Exercise instructions —
Please give back word for word the lines of the material below between the line containing "Click the Frequency value 1000" and the line containing "Task: Choose Distribution", inclusive.

Given records —
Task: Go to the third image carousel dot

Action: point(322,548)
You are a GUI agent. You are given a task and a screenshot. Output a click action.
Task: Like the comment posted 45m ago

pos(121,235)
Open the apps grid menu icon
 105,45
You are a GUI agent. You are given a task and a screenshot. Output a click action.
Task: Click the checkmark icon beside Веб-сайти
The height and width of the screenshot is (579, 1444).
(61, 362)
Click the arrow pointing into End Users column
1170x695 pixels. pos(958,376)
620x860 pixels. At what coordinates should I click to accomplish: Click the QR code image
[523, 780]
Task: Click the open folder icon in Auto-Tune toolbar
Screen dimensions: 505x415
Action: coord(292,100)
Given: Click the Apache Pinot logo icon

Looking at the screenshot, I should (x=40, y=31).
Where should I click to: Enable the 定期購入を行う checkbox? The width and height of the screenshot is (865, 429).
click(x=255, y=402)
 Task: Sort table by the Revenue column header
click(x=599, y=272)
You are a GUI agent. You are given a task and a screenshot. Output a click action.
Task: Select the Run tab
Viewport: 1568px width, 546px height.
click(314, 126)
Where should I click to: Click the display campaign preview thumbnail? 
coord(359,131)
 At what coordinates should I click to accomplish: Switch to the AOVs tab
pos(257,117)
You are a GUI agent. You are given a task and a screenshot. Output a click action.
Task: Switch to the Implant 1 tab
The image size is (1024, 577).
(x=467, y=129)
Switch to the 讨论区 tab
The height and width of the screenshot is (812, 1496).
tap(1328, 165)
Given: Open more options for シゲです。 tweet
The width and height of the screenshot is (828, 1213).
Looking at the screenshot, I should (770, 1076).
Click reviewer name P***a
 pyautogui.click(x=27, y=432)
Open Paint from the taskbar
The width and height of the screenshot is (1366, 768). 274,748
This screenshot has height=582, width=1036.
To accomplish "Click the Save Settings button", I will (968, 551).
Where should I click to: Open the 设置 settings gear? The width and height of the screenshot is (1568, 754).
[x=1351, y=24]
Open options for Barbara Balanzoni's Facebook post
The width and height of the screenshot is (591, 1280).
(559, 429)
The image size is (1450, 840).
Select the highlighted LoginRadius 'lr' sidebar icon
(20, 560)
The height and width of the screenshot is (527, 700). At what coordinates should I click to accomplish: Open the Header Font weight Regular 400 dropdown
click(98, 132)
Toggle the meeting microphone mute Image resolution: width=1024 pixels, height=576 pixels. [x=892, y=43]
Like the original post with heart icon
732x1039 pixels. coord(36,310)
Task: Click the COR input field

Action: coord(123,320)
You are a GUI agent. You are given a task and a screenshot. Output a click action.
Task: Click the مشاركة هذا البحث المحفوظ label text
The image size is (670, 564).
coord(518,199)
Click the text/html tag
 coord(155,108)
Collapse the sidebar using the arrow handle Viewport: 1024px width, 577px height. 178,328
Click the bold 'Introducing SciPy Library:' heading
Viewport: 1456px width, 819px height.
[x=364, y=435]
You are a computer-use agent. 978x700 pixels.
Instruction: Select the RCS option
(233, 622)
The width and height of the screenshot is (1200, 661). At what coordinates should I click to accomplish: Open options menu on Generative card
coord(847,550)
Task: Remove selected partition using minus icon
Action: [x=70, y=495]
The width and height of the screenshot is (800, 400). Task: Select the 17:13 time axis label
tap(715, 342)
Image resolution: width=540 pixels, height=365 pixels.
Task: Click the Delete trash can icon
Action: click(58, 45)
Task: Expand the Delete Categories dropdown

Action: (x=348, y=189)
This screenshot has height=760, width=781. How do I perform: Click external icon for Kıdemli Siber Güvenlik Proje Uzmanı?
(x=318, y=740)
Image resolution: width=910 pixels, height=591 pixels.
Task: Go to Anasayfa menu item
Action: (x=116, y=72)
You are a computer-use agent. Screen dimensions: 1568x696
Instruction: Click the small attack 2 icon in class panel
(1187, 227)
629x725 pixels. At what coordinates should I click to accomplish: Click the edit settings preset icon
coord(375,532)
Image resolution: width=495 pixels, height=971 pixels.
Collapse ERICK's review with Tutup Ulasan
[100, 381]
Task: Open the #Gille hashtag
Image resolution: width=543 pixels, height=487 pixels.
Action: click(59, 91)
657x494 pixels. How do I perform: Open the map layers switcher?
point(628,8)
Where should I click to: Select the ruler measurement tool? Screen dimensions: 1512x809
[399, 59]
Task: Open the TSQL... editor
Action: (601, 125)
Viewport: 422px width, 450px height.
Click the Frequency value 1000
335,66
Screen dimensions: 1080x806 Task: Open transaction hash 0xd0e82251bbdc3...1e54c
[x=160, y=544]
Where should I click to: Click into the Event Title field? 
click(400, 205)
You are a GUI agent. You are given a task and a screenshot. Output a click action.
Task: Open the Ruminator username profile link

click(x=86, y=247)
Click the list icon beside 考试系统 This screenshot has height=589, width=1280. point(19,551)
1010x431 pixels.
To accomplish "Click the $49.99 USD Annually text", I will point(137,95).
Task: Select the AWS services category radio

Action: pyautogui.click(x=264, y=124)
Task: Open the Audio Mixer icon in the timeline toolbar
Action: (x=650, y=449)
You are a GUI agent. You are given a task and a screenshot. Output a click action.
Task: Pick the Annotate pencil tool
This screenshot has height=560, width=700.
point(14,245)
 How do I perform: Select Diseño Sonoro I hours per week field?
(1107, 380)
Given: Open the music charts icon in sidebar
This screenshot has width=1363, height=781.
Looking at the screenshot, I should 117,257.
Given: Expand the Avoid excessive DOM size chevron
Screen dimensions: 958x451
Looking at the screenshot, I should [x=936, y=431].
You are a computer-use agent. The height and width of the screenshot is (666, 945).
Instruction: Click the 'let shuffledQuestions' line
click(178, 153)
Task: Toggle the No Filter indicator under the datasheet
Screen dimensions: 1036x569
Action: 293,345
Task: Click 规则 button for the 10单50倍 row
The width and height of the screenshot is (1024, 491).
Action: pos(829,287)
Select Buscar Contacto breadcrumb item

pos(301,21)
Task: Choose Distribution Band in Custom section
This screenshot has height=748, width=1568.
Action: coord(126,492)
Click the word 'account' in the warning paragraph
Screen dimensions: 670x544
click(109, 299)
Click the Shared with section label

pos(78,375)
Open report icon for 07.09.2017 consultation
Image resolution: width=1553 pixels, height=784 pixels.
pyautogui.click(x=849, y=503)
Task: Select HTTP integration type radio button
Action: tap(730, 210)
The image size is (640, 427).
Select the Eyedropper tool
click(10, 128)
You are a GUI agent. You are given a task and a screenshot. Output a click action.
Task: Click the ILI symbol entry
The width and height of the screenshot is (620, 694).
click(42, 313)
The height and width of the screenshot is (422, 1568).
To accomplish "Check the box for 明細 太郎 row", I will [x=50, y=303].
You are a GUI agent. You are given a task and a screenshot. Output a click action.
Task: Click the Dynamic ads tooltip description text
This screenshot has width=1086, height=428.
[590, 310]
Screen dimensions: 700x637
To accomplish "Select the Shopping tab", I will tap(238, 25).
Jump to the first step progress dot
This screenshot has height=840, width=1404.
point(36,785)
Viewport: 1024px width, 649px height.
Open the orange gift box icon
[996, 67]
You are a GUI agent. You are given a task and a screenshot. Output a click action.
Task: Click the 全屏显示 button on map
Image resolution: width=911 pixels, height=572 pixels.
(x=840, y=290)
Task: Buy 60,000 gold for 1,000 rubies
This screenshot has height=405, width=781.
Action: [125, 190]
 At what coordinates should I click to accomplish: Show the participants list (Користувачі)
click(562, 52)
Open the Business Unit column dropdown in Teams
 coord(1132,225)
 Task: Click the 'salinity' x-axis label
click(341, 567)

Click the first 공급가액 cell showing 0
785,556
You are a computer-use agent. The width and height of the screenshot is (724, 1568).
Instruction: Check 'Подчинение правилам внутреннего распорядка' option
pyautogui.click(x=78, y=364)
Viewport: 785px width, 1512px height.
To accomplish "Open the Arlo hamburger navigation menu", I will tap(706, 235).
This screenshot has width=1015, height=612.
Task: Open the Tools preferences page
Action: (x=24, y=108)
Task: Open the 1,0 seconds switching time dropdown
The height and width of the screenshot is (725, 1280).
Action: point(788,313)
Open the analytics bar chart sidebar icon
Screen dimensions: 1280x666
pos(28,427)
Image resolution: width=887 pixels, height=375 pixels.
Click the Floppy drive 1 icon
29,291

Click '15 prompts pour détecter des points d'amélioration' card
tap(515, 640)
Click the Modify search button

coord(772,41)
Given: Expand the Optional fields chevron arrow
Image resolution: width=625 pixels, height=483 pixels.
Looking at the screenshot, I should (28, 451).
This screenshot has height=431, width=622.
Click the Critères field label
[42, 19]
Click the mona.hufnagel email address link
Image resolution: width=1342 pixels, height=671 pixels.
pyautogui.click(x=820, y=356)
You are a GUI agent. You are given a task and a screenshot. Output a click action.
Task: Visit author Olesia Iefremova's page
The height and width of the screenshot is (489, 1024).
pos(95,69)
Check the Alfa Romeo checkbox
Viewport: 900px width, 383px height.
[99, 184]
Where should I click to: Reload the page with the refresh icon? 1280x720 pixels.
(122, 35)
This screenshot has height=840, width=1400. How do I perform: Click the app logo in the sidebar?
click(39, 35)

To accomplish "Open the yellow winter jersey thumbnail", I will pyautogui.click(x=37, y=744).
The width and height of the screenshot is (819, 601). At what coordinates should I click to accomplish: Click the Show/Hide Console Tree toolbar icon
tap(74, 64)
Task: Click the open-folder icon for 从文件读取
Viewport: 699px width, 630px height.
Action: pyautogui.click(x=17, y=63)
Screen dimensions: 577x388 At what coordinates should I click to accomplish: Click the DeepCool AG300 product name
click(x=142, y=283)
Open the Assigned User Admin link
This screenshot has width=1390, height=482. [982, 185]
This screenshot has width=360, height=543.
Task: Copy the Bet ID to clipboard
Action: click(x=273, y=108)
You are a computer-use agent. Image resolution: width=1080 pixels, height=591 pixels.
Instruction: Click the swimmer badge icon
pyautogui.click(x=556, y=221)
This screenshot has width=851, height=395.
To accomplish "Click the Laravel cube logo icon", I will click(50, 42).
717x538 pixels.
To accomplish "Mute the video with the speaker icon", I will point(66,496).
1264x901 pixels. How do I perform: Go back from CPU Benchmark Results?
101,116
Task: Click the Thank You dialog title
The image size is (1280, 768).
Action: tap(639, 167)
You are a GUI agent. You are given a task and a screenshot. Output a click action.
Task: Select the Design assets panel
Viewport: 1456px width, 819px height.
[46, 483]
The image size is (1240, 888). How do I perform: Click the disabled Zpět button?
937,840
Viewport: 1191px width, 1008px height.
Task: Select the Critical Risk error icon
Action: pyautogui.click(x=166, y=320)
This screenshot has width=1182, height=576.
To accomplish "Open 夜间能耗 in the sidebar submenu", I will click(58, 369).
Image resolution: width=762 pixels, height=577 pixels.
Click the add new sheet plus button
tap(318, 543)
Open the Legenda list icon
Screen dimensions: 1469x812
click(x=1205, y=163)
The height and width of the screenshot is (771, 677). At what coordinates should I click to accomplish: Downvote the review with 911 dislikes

Expected output —
Click the Frequency value 1000
335,66
Screen dimensions: 1080x806 Task: Open transaction hash 0xd0e82251bbdc3...1e54c
[x=160, y=544]
Where should I click to: Click into the Event Title field? 
click(400, 205)
You are a GUI agent. You are given a task and a screenshot. Output a click action.
Task: Open the Ruminator username profile link

click(x=86, y=247)
Click the list icon beside 考试系统 This screenshot has height=589, width=1280. point(19,551)
1010x431 pixels.
To accomplish "Click the $49.99 USD Annually text", I will point(137,95).
Task: Select the AWS services category radio

Action: pyautogui.click(x=264, y=124)
Task: Open the Audio Mixer icon in the timeline toolbar
Action: (x=650, y=449)
You are a GUI agent. You are given a task and a screenshot. Output a click action.
Task: Pick the Annotate pencil tool
This screenshot has height=560, width=700.
point(14,245)
 How do I perform: Select Diseño Sonoro I hours per week field?
(1107, 380)
Given: Open the music charts icon in sidebar
This screenshot has width=1363, height=781.
Looking at the screenshot, I should 117,257.
Given: Expand the Avoid excessive DOM size chevron
Screen dimensions: 958x451
Looking at the screenshot, I should [x=936, y=431].
You are a computer-use agent. The height and width of the screenshot is (666, 945).
Instruction: Click the 'let shuffledQuestions' line
click(178, 153)
Task: Toggle the No Filter indicator under the datasheet
Screen dimensions: 1036x569
Action: 293,345
Task: Click 规则 button for the 10单50倍 row
The width and height of the screenshot is (1024, 491).
Action: pos(829,287)
Select Buscar Contacto breadcrumb item

pos(301,21)
Task: Choose Distribution Band in Custom section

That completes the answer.